§ WHAT THE TASK REQUIRES
How many lines in the records below contain "computer"? Answer with the number alone.

=== Section Start ===

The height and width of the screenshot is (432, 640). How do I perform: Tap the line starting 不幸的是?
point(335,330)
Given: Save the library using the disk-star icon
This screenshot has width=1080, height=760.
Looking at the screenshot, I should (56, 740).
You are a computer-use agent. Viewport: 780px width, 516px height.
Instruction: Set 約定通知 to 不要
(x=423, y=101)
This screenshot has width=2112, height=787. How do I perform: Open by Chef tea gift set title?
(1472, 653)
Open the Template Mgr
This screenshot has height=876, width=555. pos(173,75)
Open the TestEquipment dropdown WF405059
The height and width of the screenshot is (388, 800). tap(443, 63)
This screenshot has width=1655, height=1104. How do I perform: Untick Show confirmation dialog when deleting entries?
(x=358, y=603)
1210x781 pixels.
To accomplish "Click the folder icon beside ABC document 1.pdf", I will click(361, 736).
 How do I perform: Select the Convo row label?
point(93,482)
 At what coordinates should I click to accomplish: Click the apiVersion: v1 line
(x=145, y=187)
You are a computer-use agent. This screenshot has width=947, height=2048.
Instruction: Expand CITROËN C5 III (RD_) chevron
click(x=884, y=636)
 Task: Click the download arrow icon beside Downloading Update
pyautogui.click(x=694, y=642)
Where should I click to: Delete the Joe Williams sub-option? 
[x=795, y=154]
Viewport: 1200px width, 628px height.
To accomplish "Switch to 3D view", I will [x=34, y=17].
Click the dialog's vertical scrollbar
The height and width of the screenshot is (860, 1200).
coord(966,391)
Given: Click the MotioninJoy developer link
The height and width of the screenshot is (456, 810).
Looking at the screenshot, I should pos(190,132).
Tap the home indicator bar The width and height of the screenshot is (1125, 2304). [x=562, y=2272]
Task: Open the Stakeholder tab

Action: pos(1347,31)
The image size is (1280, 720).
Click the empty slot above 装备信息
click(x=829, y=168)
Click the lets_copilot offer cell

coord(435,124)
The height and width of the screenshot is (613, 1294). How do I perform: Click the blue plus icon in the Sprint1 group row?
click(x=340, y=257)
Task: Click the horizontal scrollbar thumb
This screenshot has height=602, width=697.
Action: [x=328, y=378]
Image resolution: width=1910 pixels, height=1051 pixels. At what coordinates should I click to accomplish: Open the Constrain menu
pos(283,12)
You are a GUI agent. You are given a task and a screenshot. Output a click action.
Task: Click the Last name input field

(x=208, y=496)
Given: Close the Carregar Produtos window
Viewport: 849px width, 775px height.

=== Section End ===

§ RESPONSE FOR THIS EXERCISE
2